| TEXTE À LIRE |
# # # # #

Mais cette spécialisation n’est pas complète. Cette division du travail n’est pas absolue et rigide. Le rôle digestif n’est pas tout entier, accaparé par le pancréas. — Il en subsiste un petit reste dans l’organe hépatique lui-même. La sécrétion biliaire déversée dans l’intestin neutralise l’acidité du chyme et concourt à constituer un milieu alcalin favorable à la digestion. On ne conteste plus, d’autre part, depuis Claude Bernard, qu’elle ait un rôle dans la digestion des graisses.

Il subsiste une part plus importante de ce pouvoir digestif dans l’intestin lui-même. On savait déjà que le ferment transformateur du sucre ordinaire était une production de l’intestin grêle (ferment inversif, sucrase). Weinland et Portier ont signalé en ces dernières années, dans le même suc intestinal, le ferment d’un autre sucre, non moins répandu dans l’alimentation, le sucre de lait : ce ferment est la lactase. Mais surtout les beaux travaux de Pawlow, et de ses élèves sur les kinases, complétés par ceux de Delezenne et par les observations d’Hamburger, de Stassano et d’autres physiologistes que nous ne voulons pas nommer, ont encore réduit le rôle attribué au pancréas au profit de celui du tube intestinal lui-même. C’est là une notion toute récente. — La signification de toutes ces recherches, au point de vue qui nous occupe, est de montrer que, même chez les mammifères, la spécialisation des fonctions de digestion, d’absorption et de transmutation consécutive n’est pas aussi absolue que l’on avait été tenté de le croire.

Si l’on quitte les mammifères et que l’on descende l’échelle animale, c’est bien autre chose. La division ternaire du travail devient de moins en moins marquée. Le foie accapare tout : d’abord le rôle du pancréas qui disparaît, puis celui de l’intestin. Il est tout à la fois digestif, absorbant, transmutateur et entrepositaire. La centralisation se fait, chez la plupart des invertébrés, au profit de l’organe hépatique ; le pancréas n’existe pas : l’intestin, dépossédé, n’est plus qu’un conduit inerte. Cette modification se fait par degrés. Chez les poissons, le foie assume déjà la fonction pancréatique ; chez les mollusques, nous allons le voir absorber la fonction intestinale. — Le foie aura tout tiré à lui.

# # # # #

| JEU DE DONNÉES |
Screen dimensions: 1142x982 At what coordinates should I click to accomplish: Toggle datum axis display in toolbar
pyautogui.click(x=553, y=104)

# # # # #

Recopiez le passage du texte sur la digestion compris entre « Si l’on quitte » et « tiré à lui. », ces deux extraits inclus.

| RÉPONSE |
Si l’on quitte les mammifères et que l’on descende l’échelle animale, c’est bien autre chose. La division ternaire du travail devient de moins en moins marquée. Le foie accapare tout : d’abord le rôle du pancréas qui disparaît, puis celui de l’intestin. Il est tout à la fois digestif, absorbant, transmutateur et entrepositaire. La centralisation se fait, chez la plupart des invertébrés, au profit de l’organe hépatique ; le pancréas n’existe pas : l’intestin, dépossédé, n’est plus qu’un conduit inerte. Cette modification se fait par degrés. Chez les poissons, le foie assume déjà la fonction pancréatique ; chez les mollusques, nous allons le voir absorber la fonction intestinale. — Le foie aura tout tiré à lui.